Suppose I have a sequence for which I can prove convergence in distribution of some infinite subsequence, e.g. let $\{X_n: n \geq 1\}$ be the original sequence and suppose I can show that
$$ X_{n_k} \to X \textrm{ in distribution as } k \to \infty$$ for a subsequence $n_k$ satisfying $n_k \to \infty$ as $k \to \infty$.
Question: What is the weakest set of conditions on the entire sequence I can impose in order to be able to extend the convergence of the subsequence back up to the whole subsequence level?
I would imagine this would be true if we could bound the deviation of the elements between the elements of the subsequence, but I am just spitballing. For example, something like: for any $k$, $$ \sup_{n_k \leq n \leq n_{k+1}} \left| X_n - X_{n_k} \right| \to 0 \textrm{ in probability as } k \to \infty $$
$\def\dto{\xrightarrow{\mathrm{d}}}\def\Pto{\xrightarrow{P}}\def\peq{\mathrel{\phantom{=}}{}}$A stronger proposition can be proved under your condition.
Proof: Define $W_n = \sup\limits_{t_n < t < t_{n + 1}} |X_t - X_{t_n}|$, $C = \{x \in \mathbb{R} \mid F_X \text{ is continuous at }x\}$. Note that $\mathbb{R} \setminus C$ is at most countable, thus $C$ is dense in $\mathbb{R}$.
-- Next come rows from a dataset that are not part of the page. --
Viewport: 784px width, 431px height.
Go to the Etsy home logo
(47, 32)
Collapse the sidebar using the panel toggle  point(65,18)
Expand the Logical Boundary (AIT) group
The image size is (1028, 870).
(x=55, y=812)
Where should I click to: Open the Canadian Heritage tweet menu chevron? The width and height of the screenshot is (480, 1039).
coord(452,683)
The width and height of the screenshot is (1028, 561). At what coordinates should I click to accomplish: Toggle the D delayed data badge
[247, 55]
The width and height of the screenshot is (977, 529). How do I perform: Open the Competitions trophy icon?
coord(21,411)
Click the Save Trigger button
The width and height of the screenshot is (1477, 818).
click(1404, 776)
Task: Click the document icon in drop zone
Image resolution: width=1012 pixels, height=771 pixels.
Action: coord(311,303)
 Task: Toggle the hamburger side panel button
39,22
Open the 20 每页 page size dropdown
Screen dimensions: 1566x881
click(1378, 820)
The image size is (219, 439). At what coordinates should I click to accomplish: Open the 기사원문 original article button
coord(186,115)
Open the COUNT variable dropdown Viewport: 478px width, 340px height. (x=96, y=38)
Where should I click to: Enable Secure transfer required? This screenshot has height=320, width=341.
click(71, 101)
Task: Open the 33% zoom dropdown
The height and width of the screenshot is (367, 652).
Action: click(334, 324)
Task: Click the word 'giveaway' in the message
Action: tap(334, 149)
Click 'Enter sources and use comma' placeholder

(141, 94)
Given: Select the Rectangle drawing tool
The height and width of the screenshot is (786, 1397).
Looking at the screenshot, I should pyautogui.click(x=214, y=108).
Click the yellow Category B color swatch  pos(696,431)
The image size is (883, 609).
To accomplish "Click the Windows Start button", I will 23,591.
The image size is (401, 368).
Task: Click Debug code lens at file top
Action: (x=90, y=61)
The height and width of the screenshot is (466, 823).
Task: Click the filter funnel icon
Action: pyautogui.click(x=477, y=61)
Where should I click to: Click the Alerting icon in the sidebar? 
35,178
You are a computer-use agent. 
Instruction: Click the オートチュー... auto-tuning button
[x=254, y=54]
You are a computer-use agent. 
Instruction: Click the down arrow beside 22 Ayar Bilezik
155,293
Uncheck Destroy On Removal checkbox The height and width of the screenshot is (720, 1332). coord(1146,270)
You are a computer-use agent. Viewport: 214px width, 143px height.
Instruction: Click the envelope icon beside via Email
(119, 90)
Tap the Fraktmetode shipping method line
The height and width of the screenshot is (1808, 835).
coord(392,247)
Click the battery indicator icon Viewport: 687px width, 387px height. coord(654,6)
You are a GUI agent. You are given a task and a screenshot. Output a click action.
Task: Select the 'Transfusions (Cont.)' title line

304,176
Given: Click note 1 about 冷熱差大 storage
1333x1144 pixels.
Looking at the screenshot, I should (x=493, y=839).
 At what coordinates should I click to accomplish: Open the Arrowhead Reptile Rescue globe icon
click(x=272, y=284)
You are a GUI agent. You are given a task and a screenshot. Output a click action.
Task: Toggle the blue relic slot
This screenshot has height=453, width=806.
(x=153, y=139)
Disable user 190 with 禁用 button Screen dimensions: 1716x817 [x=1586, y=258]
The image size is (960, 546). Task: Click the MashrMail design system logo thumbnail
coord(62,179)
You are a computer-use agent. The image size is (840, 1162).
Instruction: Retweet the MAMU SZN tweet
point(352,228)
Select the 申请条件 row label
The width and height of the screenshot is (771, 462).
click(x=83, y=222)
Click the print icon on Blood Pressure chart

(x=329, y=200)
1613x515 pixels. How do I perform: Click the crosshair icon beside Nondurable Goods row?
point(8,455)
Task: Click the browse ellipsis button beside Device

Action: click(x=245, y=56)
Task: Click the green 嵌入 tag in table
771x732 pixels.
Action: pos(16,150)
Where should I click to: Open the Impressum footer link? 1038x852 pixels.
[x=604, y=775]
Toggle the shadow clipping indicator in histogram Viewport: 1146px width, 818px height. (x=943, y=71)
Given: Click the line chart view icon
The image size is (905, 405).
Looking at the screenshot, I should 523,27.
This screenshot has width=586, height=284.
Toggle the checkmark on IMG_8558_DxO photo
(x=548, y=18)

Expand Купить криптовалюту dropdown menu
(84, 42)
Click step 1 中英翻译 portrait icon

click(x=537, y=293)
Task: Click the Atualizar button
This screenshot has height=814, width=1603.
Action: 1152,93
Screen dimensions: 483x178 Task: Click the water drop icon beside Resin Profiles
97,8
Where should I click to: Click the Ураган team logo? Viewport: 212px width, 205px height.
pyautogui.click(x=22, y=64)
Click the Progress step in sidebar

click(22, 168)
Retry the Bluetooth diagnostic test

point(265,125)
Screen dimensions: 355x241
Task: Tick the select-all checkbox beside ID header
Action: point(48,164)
Consider fixed $x_0 \in C$. Take two sequences $\{y_m\}, \{z_m\} \subseteq C$ such that $y_m \nearrow x_0\ (m → ∞)$, $z_m \searrow x_0\ (m → ∞)$. Because for any $m \in \mathbb{N}_+$ and $t \geqslant t_1$, suppose $t_n \leqslant t < t_{n + 1}$, then\begin{align*} P(X_t \leqslant x_0) &= P(X_t \leqslant x_0) - P(X_{t_n} \leqslant y_m) + P(X_{t_n} \leqslant y_m)\\ &\geqslant -P(X_t > x_0,\ X_{t_n} \leqslant y_m) + P(X_{t_n} \leqslant y_m)\\ &\geqslant -P(|X_t - X_{t_n}| > x_0 - y_m) + P(X_{t_n} \leqslant y_m)\\ &\geqslant -P(W_n > x_0 - y_m) + P(X_{t_n} \leqslant y_m). \end{align*} Since $t_n \nearrow ∞$ and $W_n \Pto 0$, make $t → ∞$ to get$$ \varliminf_{t → ∞} P(X_t \leqslant x_0) \geqslant -\lim_{n → ∞} P(W_n > x_0 - y_m) + \lim_{n → ∞} P(X_{t_n} \leqslant y_m) = P(X \leqslant y_m), $$ then make $m → ∞$ to get$$ \varliminf_{t → ∞} P(X_t \leqslant x_0) \geqslant P(X \leqslant x_0). $$ Analogously,$$ \varlimsup_{t → ∞} P(X_t \leqslant x_0) \leqslant P(X \leqslant x_0), $$ thus $\lim\limits_{n → ∞} P(X_t \leqslant x_0) = P(X \leqslant x_0)$. Therefore, $X_t \dto X\ (t → ∞)$.